Sonderimmobilie

Auch: Spezialimmobilie

Als Sonderimmobilien (oder Spezialimmobilien) werden Immobilientypen bezeichnet, die für einen speziellen Nutzungszweck konzipiert und baulich darauf zugeschnitten sind – etwa Pflegeheime, Kliniken, Hotels, Logistikzentren, Parkhäuser, Tankstellen oder Freizeitimmobilien. Sie unterscheiden sich damit von den „klassischen" Assetklassen Wohnen, Büro und Einzelhandel.

Ausführliche Erklärung

Der Begriff Sonderimmobilie ist kein fest umrissener Rechtsbegriff, sondern eine in der Immobilienwirtschaft gebräuchliche Marktsegmentierung. Kennzeichnend ist, dass die bauliche Struktur stark auf den jeweiligen Betriebszweck ausgerichtet ist (z. B. spezielle Statik und Deckenhöhen bei Logistikimmobilien, Bäder- und Pflegetechnik bei Pflegeimmobilien, Kühlketten bei Kalthalle/Lebensmittellogistik). Das hat zwei wichtige Konsequenzen für Bewertung und Vermarktung:

  • Eingeschränkte Drittverwendungsfähigkeit: Eine Sonderimmobilie lässt sich oft nur mit erheblichem Umbauaufwand für eine andere Nutzung umnutzen, was sich in der Wertermittlung (insbesondere im Ertragswertverfahren) als erhöhtes Risiko niederschlägt.
  • Spezialisierte Bewertung und Vermarktung: Für viele Sonderimmobilien existieren eigene Bewertungsmethoden und ein kleinerer, spezialisierter Käuferkreis (z. B. Betreiberimmobilien im Pflege- oder Hotelbereich, bei denen der laufende Pachtvertrag mit einem Betreiber wesentlicher Werttreiber ist).
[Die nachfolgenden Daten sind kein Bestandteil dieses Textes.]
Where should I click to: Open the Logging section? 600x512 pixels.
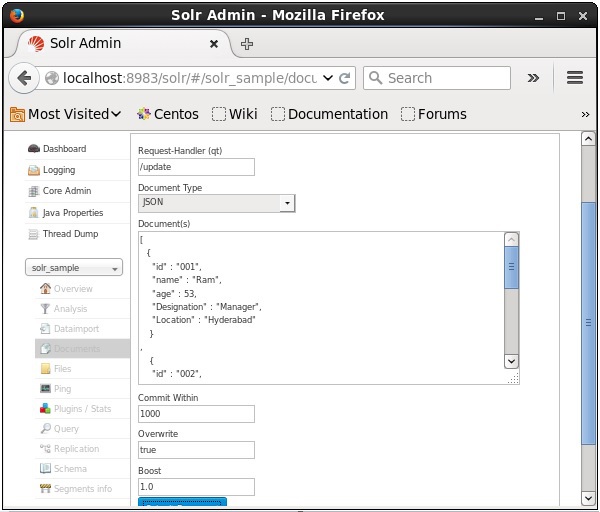pos(58,170)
Für Makler sind Sonderimmobilien meist ein Spezialisierungsfeld: Vermittlung, Bewertung und Finanzierung erfordern vertieftes Branchenwissen (z. B. Pflegemarkt, Hotellerie, Logistik) über die allgemeine Immobilienexpertise hinaus.

Beispiel aus der Praxis

Ein bestehendes Seniorenpflegeheim mit 80 Betten wird als Betreiberimmobilie veräußert. Der Kaufpreis orientiert sich maßgeblich am langfristigen Pachtvertrag mit dem Pflegebetreiber und dessen Bonität – eine für Sonderimmobilien typische Bewertungslogik, die sich deutlich von der Bewertung einer Wohnimmobilie unterscheidet.

Rechtsgrundlage

Keine eigenständige gesetzliche Definition; je nach konkretem Immobilientyp gelten die einschlägigen Fachvorschriften (z. B. Bauordnungsrecht für Sonderbauten nach den Landesbauordnungen, Betriebs- und Betreiberrecht der jeweiligen Branche).